This blog post is a continuation from the last three blog posts, which were about saying goodbye and farewell to certain things in my life that had previously been such a staple.
I know I’ve written about Angus considerably on this blog, and he’s become kind of a regular, recurring character here. Anyone who’s read this blog over time knows about his habits, what he’s like, and how much I love him dearly. Having the camera around helps but I still haven’t signed up for it yet. I can’t bring myself to have a continuous camera view of him, as I think I would just end up watching it all the time. It’s something I wouldn’t be able to give up.

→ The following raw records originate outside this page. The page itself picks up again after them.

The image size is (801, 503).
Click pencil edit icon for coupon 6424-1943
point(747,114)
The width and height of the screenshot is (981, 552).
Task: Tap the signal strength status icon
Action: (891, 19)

It’s not the same, but also, it feels like she’s acting as if she’s the only one who takes care of him. We both love him equally; in fact, I saw him more often than she did because I got home earlier in the day. I spent more time with him, and now he spends more time alone and without regular interaction. It makes me sad to think about, because I know Angus craves interaction and intimacy and being around other people as much as possible. When he’s alone, he gets depressed.
When I visited the apartment the other day to grab more of my things, I could tell that Angus missed me. He jumped on me four times and wouldn’t let go. He started panting immediately as soon as I arrived and didn’t seem to stop throughout the entire time I was there packing stuff up. And when I had to leave again, when I sat down on the ground by myself and absorbed the surroundings in Stamford for the last time, he sat on my lap and allowed me to pet him over and over.